Improving Data Augmentation for Low-Resource NMT Guided by POS-Tagging and Paraphrase Embedding
Mieradilijiang Maimaiti,Yang Liu,Huanbo Luan,Zegao Pan,Maosong Sun
DOI: https://doi.org/10.1145/3464427
IF: 1.471
2021-01-01
ACM Transactions on Asian and Low-Resource Language Information Processing
Abstract:Data augmentation is an approach for several text generation tasks. Generally, in the machine translation paradigm, mainly in low-resource language scenarios, many data augmentationmethods have been proposed. The most used approaches for generating pseudo data mainly lay in word omission, random sampling, or replacing some words in the text.
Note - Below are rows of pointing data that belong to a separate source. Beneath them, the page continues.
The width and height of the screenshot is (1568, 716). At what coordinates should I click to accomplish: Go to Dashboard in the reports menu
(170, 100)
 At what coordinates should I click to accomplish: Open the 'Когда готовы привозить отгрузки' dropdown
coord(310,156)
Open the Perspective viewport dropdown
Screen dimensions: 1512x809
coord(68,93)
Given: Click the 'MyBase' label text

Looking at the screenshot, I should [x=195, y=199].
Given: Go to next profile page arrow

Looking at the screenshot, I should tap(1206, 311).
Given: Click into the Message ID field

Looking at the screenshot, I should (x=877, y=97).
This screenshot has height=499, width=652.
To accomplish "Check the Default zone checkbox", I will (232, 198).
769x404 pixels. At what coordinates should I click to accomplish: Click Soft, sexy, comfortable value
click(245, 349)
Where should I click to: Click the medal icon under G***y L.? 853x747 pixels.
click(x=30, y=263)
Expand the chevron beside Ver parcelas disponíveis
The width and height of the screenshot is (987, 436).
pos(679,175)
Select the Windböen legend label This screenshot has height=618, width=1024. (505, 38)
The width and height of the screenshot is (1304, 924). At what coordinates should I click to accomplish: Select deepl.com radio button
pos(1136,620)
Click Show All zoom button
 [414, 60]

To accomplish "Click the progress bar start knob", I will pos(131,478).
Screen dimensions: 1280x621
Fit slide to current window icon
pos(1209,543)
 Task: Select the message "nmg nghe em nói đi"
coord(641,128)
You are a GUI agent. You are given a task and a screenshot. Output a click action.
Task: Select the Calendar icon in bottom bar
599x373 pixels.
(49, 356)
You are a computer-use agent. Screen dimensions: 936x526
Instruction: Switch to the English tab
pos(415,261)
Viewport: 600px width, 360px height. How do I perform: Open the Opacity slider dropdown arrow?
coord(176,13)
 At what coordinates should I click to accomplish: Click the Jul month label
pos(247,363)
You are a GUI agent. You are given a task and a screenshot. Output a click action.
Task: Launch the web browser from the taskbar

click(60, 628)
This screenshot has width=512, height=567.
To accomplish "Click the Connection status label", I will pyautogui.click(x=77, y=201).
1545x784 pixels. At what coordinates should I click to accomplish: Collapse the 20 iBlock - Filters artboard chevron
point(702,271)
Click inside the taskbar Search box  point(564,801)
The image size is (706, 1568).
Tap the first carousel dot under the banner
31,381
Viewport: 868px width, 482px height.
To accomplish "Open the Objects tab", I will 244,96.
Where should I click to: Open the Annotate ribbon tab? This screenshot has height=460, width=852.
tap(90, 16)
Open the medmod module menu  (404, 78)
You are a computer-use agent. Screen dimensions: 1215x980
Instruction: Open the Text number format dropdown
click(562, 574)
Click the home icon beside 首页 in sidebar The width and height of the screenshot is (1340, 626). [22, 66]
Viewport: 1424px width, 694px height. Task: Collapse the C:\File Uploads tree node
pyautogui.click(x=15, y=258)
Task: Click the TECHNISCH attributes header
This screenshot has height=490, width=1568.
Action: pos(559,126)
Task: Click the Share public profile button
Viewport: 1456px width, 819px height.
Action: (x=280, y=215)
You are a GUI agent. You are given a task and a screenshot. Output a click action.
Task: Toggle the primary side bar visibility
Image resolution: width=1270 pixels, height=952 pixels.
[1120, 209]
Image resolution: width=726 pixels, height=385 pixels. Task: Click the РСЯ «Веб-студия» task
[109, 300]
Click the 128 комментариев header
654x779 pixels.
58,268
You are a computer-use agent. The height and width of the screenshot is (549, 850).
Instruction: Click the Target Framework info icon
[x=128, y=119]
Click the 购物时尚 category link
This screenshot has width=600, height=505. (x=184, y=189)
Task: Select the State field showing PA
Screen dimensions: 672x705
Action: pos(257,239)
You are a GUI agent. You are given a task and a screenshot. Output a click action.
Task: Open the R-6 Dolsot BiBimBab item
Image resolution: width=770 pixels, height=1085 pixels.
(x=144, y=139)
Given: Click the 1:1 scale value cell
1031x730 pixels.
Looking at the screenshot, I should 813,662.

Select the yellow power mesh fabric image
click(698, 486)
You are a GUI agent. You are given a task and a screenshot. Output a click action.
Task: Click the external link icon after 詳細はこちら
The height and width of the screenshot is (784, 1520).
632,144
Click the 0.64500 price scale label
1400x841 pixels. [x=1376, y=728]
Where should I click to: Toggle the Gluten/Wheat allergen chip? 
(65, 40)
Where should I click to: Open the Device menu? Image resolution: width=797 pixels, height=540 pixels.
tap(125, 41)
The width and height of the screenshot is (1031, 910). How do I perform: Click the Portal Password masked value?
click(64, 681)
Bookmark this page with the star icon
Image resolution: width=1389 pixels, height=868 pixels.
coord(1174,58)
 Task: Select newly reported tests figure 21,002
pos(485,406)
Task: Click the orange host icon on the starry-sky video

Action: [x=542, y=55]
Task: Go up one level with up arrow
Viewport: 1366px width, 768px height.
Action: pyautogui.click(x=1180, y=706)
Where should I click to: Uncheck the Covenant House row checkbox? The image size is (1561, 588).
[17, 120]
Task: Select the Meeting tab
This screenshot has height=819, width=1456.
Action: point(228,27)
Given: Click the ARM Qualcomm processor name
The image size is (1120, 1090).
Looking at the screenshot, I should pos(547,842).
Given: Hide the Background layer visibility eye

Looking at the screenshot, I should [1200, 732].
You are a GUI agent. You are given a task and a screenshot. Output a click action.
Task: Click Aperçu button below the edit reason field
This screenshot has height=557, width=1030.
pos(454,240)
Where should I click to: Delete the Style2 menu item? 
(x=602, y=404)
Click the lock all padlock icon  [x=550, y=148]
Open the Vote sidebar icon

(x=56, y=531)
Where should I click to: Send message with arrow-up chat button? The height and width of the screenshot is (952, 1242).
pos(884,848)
However, previous methods barely guarantee the quality of augmented data. In this work, we try to build the data by using paraphrase embedding and POS-Tagging. Namely, we generate the fake monolingual corpus by replacing the main four POS-Tagging labels, such as noun, adjective, adverb, and verb, based on both the paraphrase table and their similarity. We select the bigger corpus size of the paraphrase table with word level and obtain the word embedding of each word in the table, then calculate the cosine similarity between these words and tagged words in the original sequence. In addition, we exploit the ranking algorithm to choose highly similar words to reduce semantic errors and leverage the POS-Tagging replacement to mitigate syntactic error to some extent. Experimental results show that our augmentation method consistently outperforms all previous SOTA methods on the low-resource language pairs in seven language pairs from four corpora by 1.16 to 2.39 BLEU points.